#### [What to produce]
The expected response consists solely of the lines from the line with "Image resolution: width=1182" through the last line of the material below, copied exactly.

** Entries provided follows **

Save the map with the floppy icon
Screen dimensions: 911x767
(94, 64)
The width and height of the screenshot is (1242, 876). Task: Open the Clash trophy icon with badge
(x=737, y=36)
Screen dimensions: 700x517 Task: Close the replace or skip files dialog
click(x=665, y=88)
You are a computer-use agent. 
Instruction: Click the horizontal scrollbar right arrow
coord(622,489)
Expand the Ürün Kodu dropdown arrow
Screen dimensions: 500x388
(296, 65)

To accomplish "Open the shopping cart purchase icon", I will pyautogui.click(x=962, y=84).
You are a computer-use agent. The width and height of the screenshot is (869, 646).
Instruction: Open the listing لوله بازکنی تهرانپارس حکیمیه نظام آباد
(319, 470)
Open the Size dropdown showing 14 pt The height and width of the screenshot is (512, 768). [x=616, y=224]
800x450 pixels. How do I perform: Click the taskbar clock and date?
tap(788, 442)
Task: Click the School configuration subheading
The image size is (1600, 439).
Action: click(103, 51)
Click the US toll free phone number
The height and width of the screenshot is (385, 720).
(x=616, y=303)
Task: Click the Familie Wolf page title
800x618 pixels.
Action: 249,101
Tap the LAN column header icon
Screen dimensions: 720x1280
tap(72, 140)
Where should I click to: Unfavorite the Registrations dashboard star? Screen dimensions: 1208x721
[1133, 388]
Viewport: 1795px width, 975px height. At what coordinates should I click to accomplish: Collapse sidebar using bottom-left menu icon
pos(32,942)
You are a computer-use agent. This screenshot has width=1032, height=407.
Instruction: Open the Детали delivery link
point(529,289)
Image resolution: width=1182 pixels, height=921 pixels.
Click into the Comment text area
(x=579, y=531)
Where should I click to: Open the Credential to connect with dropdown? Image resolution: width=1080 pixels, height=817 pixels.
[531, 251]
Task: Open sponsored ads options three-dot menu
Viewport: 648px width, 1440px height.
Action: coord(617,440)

** End of Entries provided **

#### [Exercise output]
Image resolution: width=1182 pixels, height=921 pixels.
Click into the Comment text area
(x=579, y=531)
Where should I click to: Open the Credential to connect with dropdown? Image resolution: width=1080 pixels, height=817 pixels.
[531, 251]
Task: Open sponsored ads options three-dot menu
Viewport: 648px width, 1440px height.
Action: coord(617,440)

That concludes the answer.